:: STATED GOAL 1 ::
Can you write out the post on contributions to OpenStack Sahara word for word, in full?

We’ve been using OpenStack for a while and so recently we decided to contribute back some of our work to the OpenStack Sahara project. OpenStack Sahara aims to make it easy to do data processing on OpenStack, the project currently supports spawning Hadoop clusters and running data processing jobs on data in the OpenStack Object Store (OpenStack Switf).
OpenStack Cinder Data Locality
The first contribution is in the form of Nova and Cinder filters and weighers to support spawning Cinder volumes on the same host as the virtual machine. The goal is to close the gap (as much as possible) between physically attached disks on a physical server and volumes on a virtual machine In terms of performance in an IO intensive environment. The contribution is still work in progress.
Hadoop HDFS High Availability
OpenStack Sahara currently supports spawning Hadoop clusters with Apache Hadoop (Vanilla) or HortonWorks HDP2. We decided to contribute by extending the HDP2 plugin by adding the support for spawning clusters with HDFS High Availability. Before Hadoop 2, HDFS NameNode was a single point of failure in any Hadoop cluster and losing the NameNode would render the whole cluster unavailable. With Hadoop 2, HDFS got a mechanism to support NameNode High Availability by using NFS or Quorum Journal Manager. Our contribution spawns a cluster with NameNode High Availability setup using the Quorum Journal Manager.
The proposition was accepted and merged in the Openstack Sahara specs project GitHub link. The code is pending review and approval Gerrit link. The code is expected to be merged in the next version of OpenStack (OpenStack Kilo expected in mid april 2015)

:: STATED GOAL 2 ::
Could you give again, word for word, the part of the rows below that opens with the line containing "click on insert." and closes with the line containing "(1380, 26)."?

:: DATA SUPPLIED ::
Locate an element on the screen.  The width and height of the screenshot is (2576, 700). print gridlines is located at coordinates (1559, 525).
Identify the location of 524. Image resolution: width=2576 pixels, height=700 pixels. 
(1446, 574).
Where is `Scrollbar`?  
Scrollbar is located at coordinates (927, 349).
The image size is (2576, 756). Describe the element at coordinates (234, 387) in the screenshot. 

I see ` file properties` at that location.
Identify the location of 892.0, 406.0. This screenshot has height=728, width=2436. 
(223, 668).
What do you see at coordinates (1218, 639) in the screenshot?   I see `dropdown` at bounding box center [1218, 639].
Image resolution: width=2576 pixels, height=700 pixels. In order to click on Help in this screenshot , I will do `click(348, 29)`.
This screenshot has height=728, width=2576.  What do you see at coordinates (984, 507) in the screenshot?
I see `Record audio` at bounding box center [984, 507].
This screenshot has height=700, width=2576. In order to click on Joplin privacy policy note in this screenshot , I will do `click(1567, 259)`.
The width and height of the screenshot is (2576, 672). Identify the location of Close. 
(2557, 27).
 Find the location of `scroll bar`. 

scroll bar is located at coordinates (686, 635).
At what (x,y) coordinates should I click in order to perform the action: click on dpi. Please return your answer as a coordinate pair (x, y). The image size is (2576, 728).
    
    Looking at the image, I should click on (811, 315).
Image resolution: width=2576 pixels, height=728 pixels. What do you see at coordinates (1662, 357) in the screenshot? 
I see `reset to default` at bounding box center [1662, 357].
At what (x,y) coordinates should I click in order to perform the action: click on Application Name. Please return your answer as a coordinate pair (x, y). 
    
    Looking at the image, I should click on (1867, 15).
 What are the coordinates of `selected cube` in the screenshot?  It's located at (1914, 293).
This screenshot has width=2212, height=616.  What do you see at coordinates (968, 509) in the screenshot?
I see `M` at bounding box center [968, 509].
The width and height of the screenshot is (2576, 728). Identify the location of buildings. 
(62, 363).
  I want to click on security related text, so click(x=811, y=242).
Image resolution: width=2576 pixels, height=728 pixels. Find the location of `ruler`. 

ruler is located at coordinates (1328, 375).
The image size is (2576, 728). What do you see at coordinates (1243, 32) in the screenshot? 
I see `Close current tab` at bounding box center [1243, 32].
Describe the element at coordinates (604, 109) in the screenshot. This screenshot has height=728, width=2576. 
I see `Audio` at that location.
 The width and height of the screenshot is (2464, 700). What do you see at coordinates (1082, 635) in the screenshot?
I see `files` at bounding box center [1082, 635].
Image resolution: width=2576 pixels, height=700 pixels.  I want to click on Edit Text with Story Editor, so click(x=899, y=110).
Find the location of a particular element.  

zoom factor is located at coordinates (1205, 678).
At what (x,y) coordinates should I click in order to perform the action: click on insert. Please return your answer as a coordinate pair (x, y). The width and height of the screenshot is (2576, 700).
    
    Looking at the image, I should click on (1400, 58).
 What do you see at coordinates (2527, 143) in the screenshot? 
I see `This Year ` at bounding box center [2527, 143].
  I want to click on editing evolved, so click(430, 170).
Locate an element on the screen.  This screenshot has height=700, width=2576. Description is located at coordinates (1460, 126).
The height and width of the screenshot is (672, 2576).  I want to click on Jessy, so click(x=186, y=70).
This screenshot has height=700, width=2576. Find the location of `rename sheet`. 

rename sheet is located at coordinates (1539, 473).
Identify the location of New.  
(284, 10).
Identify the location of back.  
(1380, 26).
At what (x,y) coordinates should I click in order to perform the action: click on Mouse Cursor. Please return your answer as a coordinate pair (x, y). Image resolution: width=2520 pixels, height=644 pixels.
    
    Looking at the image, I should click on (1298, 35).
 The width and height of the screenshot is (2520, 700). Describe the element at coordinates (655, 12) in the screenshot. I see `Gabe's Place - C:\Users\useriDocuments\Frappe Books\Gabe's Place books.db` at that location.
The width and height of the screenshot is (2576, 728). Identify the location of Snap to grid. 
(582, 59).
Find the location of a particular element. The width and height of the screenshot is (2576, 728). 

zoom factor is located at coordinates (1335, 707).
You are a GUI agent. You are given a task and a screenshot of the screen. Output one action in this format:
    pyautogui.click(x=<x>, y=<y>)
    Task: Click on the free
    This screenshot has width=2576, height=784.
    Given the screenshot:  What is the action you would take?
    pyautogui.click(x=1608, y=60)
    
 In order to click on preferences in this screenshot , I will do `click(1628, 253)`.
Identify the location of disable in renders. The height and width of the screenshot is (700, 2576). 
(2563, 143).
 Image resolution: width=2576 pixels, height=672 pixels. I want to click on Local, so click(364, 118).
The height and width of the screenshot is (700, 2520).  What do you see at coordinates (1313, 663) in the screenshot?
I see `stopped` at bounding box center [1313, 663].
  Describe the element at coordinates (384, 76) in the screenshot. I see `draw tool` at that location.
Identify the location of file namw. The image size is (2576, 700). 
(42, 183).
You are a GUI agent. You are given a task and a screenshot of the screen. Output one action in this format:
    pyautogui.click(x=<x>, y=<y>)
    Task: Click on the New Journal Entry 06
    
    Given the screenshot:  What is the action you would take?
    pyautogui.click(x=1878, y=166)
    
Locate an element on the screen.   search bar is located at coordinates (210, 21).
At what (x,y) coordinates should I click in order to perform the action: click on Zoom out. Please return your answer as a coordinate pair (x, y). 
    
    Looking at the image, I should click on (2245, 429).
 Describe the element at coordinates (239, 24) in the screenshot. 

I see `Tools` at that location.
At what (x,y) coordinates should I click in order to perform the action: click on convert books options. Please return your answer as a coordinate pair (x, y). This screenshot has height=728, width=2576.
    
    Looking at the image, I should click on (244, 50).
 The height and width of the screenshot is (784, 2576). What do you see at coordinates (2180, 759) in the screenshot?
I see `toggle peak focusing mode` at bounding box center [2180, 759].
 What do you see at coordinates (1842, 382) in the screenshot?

:: EXPECTED ANSWER 1 ::
We’ve been using OpenStack for a while and so recently we decided to contribute back some of our work to the OpenStack Sahara project. OpenStack Sahara aims to make it easy to do data processing on OpenStack, the project currently supports spawning Hadoop clusters and running data processing jobs on data in the OpenStack Object Store (OpenStack Switf).
OpenStack Cinder Data Locality
The first contribution is in the form of Nova and Cinder filters and weighers to support spawning Cinder volumes on the same host as the virtual machine. The goal is to close the gap (as much as possible) between physically attached disks on a physical server and volumes on a virtual machine In terms of performance in an IO intensive environment. The contribution is still work in progress.
Hadoop HDFS High Availability
OpenStack Sahara currently supports spawning Hadoop clusters with Apache Hadoop (Vanilla) or HortonWorks HDP2. We decided to contribute by extending the HDP2 plugin by adding the support for spawning clusters with HDFS High Availability. Before Hadoop 2, HDFS NameNode was a single point of failure in any Hadoop cluster and losing the NameNode would render the whole cluster unavailable. With Hadoop 2, HDFS got a mechanism to support NameNode High Availability by using NFS or Quorum Journal Manager. Our contribution spawns a cluster with NameNode High Availability setup using the Quorum Journal Manager.
The proposition was accepted and merged in the Openstack Sahara specs project GitHub link. The code is pending review and approval Gerrit link. The code is expected to be merged in the next version of OpenStack (OpenStack Kilo expected in mid april 2015)

:: EXPECTED ANSWER 2 ::
At what (x,y) coordinates should I click in order to perform the action: click on insert. Please return your answer as a coordinate pair (x, y). The width and height of the screenshot is (2576, 700).
    
    Looking at the image, I should click on (1400, 58).
 What do you see at coordinates (2527, 143) in the screenshot? 
I see `This Year ` at bounding box center [2527, 143].
  I want to click on editing evolved, so click(430, 170).
Locate an element on the screen.  This screenshot has height=700, width=2576. Description is located at coordinates (1460, 126).
The height and width of the screenshot is (672, 2576).  I want to click on Jessy, so click(x=186, y=70).
This screenshot has height=700, width=2576. Find the location of `rename sheet`. 

rename sheet is located at coordinates (1539, 473).
Identify the location of New.  
(284, 10).
Identify the location of back.  
(1380, 26).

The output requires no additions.